The Book of Everything is a sweet and thoughtfully devised play that shows post-war Amsterdam through the eyes of an overly imaginative nine-year-old. With a cast of just twelve and a set seemingly made of cardboard boxes, young Thomas’ world is immersive as soon as you step into the theatre. Erin Nicholson was endearing in the lead role and did an impressive job conveying the naivety, bravery and sincerity of a child. However it was Owen Lane as Jesus who really stood out, from his kindly and amusing back and forth with Nicholson to his ironic asides, as well as his well-utilised skill on the guitar. Lane’s presence on stage was as comforting to audiences as it was to Thomas, and his effortlessness anchored the play in its most fraught moments.

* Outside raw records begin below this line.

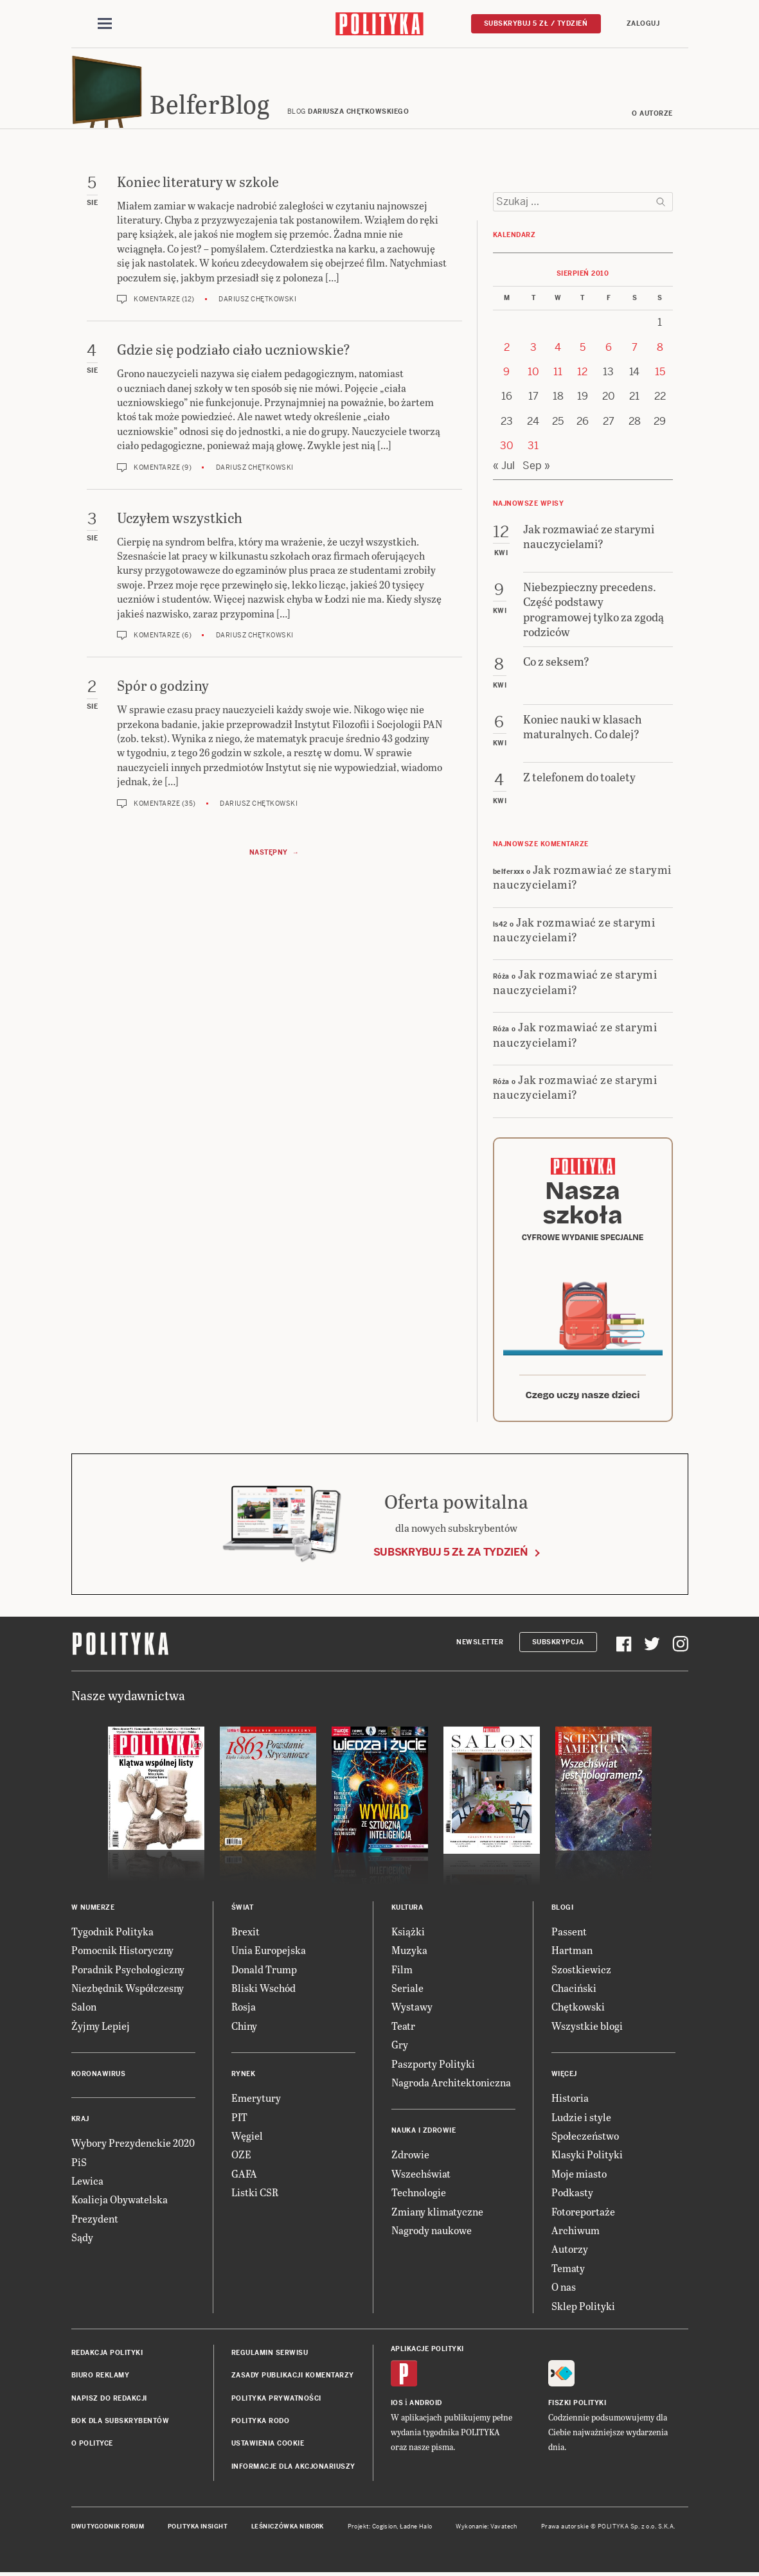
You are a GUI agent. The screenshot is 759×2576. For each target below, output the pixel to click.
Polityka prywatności (276, 2402)
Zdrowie (410, 2158)
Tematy (568, 2271)
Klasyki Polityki (587, 2158)
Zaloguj (643, 23)
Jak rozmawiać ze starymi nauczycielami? (582, 880)
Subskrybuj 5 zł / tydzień (536, 23)
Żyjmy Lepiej (100, 2029)
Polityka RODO (260, 2425)
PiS (79, 2165)
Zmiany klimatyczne (437, 2215)
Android (425, 2407)
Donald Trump (264, 1973)
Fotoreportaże (583, 2215)
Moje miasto (579, 2177)
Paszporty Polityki (433, 2067)
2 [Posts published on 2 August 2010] (507, 351)
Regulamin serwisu (269, 2356)
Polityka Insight (198, 2530)
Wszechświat (421, 2177)
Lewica (87, 2184)
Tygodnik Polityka (112, 1935)
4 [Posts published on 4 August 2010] (558, 351)
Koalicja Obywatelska (119, 2203)
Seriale (407, 1991)
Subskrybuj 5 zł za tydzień (450, 1556)
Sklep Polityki (583, 2309)
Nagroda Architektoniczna (451, 2086)
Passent (569, 1935)
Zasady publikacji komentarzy (292, 2379)
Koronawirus (98, 2078)
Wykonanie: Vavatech (486, 2530)
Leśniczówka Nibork (287, 2530)
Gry (399, 2048)
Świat (242, 1911)
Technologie (418, 2196)
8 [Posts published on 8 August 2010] (660, 351)
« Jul (504, 469)
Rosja (243, 2010)
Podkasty (572, 2196)
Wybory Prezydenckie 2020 (133, 2146)
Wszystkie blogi (587, 2029)
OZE (241, 2158)
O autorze (652, 117)
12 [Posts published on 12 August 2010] (582, 375)
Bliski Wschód (263, 1991)
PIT (239, 2120)
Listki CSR (254, 2196)
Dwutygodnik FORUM (108, 2530)
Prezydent (94, 2222)
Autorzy (569, 2252)
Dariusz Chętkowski (257, 303)
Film (402, 1973)
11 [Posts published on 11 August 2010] (557, 375)
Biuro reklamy (100, 2379)
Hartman (572, 1953)
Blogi (562, 1911)
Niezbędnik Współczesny (127, 1991)
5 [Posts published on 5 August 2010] (582, 351)
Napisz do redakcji (109, 2402)
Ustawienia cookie (268, 2448)
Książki (408, 1935)
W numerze (93, 1911)
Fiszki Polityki (577, 2407)
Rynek (243, 2078)
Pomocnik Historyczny (122, 1953)
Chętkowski (578, 2010)
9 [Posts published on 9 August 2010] (506, 375)
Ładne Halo (416, 2530)
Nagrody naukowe (431, 2233)
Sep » (536, 469)
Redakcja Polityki (107, 2356)
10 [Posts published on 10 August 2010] (533, 375)
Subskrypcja (558, 1646)
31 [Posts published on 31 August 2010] (533, 449)
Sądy (82, 2241)
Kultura (407, 1911)
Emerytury (256, 2101)
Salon (83, 2010)
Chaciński (573, 1991)
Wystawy (412, 2010)
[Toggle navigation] (105, 24)
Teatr (403, 2029)
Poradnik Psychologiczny (127, 1973)
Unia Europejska (268, 1953)
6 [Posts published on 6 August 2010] (608, 351)
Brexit (245, 1935)
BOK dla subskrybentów (120, 2425)
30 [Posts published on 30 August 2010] (506, 449)
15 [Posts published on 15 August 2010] (660, 375)
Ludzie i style (581, 2120)
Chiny (244, 2029)
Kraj (80, 2123)
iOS (397, 2407)
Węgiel (247, 2139)
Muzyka (409, 1953)
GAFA (244, 2177)
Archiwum (575, 2233)
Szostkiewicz (581, 1973)
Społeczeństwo (585, 2139)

The supporting cast were also largely impressive, from Alice Marks’ wonderfully bold Aunty Pie to Hamish Plaggemars’ all-in portrayal of the eccentric Mrs. Van Amersfoort and Hannah Palfreyman’s sophisticated depiction of Margot’s transition from obstinate teen to protector of her family. Unfortunately, Lachie Ince in the key role of Thomas’ father lacked both power and depth. His attacks on Thomas’ mother (Elise Shaw), despite their importance to the action of the play, fell short of any real impact and overall it was a struggle to believe that anyone could see him as a threat.

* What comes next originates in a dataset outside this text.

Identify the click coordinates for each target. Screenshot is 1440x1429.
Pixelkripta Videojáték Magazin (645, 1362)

The staging was original, with the four ensemble cast members forming as much a part of the set as the cardboard boxes that created the structures. The versatility and constant rearrangement of the set aided the pleasingly haphazard look of the stage, which was marred only by the sloppily handled fabric and clumsily painted canal homes. While the constant rearrangements made changes in setting clear to audiences, most scenes lacked a distinct or compelling atmosphere, unless saved by the cast’s guitar playing. This live music was not only impressive but added extra depth to the construction of Thomas’ world and drew audiences back in just as they were in danger of drifting. Having the cast on stage for the entirety of the show was an effective reminder of the community that shaped Thomas’ world, but the characters’ miming in the dark wings became distracting in moments of low intensity. The pacing was steady overall, but would have been aided by an interval to create some of the sorely missing variation.
Director Oscar Shaw and his creative team have done a compelling job in exploring the themes of war, family, religion and community that drive this play, and it’s a production that endears itself to audiences from the start. While there were a few opening night stumbles, once the cast gains some momentum the rest of the season is sure to be smoother. This is overall an impressive and enjoyable production that is only held back by some clumsy set choices and plodding pacing.